At least a part of this is how phone apps monetize these days. It’s a shift in paradigm from the approach to native applications, and a lot of companies would love to use this approach to some extent.
No, I personally think it will just be monetized further than it already is
I would expect more monetization. As to how much, it’s hard to really say. They tend to be pretty hands off if something is successful enough.
I think it will improve leadership at the top. When you have a CEO paid obscene amounts of money who doesn’t actually seem to see anything beyond the numbers, it’s not good for the games.
Microsoft’s gaming division understands how gaming companies sre supposed to work, and this is good for studios that are part of that environment. You’ll be unlikely to see direct intervention into WoW, but you’ll see Blizzard in a more healthy environment.
The same way Microsoft improved Starfield?
Everything I’ve heard indicates they’re going to leave Blizzard to their own devices. Which is, in theory at least, an improvement from Kotick (who was the one pushing for microtransactions in everything). Actual developers usually don’t want that garbage. In Bethesda’s case it made no difference. In WOW’s case it will probably be a slight positive for those reasons.

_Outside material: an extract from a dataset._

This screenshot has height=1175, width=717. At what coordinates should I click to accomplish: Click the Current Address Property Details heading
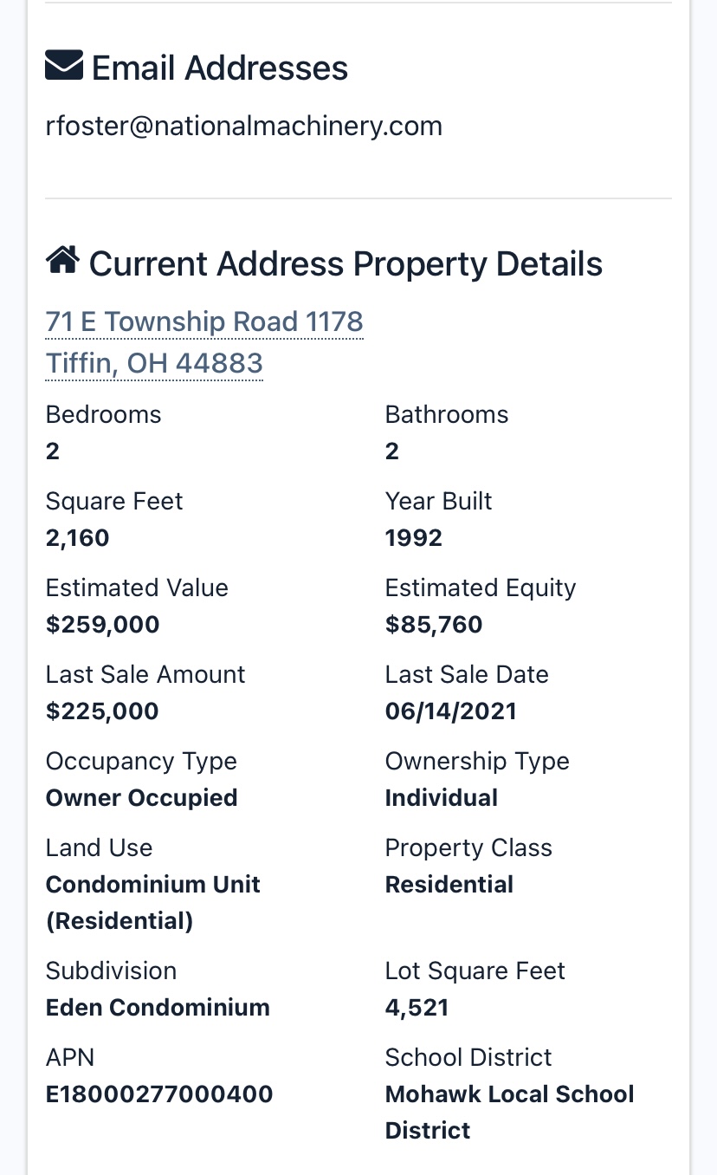[x=346, y=263]
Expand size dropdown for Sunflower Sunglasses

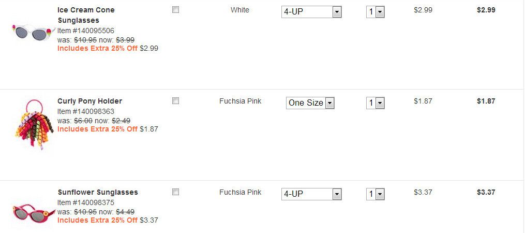click(311, 194)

Another thing they will do that will affect WOW indirectly is severely changing both HR (getting rid of the really bad “certain % of employees get a low performance review” system) and actually paying people fairly.
Companies like Microsoft do layoffs all the time. It’s been going on since the 1990s. As business changes they have “too many of these” and “not enough of those” so they layoff the people they don’t need and add the ones they do need.

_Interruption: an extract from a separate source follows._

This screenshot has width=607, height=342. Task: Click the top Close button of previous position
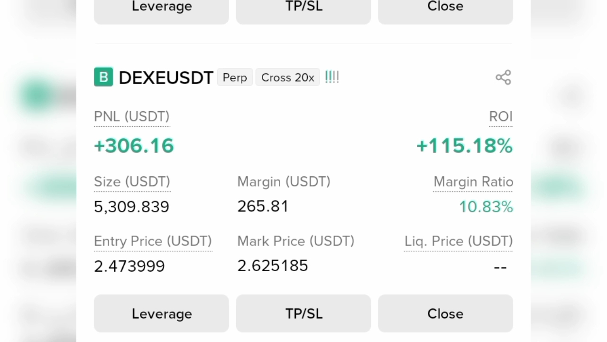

After mergers you often see layoffs because of duplication, particularly in support areas. Also some times it’s just a way to “thin out the dead wood”, i.e. people who they feel are not pulling their weight.

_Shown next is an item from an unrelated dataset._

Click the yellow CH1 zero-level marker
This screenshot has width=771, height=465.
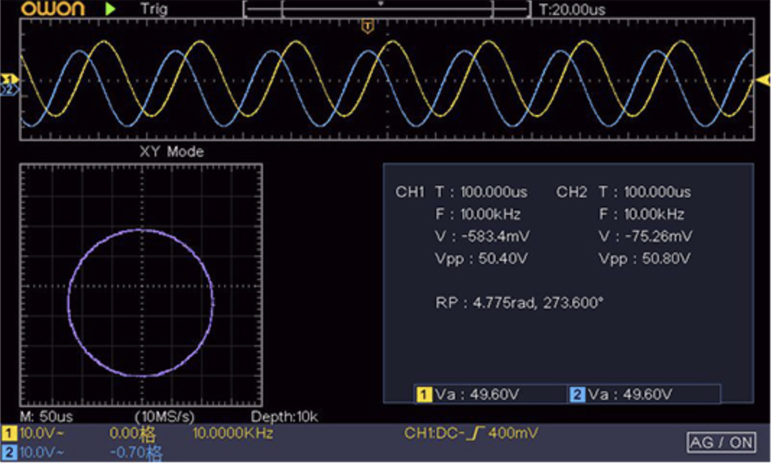click(x=10, y=78)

One company I worked for layed off thousands of engineers then hired most of them back as contractors simply because “head count” was taxed differently and contractors didn’t add to that number.
It could mean anything.
MS isn’t directly running Activision, they just own it as a subsidiary. Very little will change about how it’s run.
I think microsoft ownership is going to nothing wow. The fact that we still exist as a subscription game in the current year is highly unusual and anything which threatens active subs will lose more money than a few whales could gain back so I’m fairly confident they’re not going to push blizzard to do more than they’re already doing with wow. Their other games though…
If Kotic goes maybe.
There are a couple of former employee interviews that shed some light on how his office affected development. Mostly in pushing monetization and it’s mostly his office in control of Battlenet. At least if the interviews are to be believed.
It’s going to take way more than Kotick being gone to improve WoW.
The entire leadership caste has to go in order to effect any meaningful change. Otherwise it will be business as usual.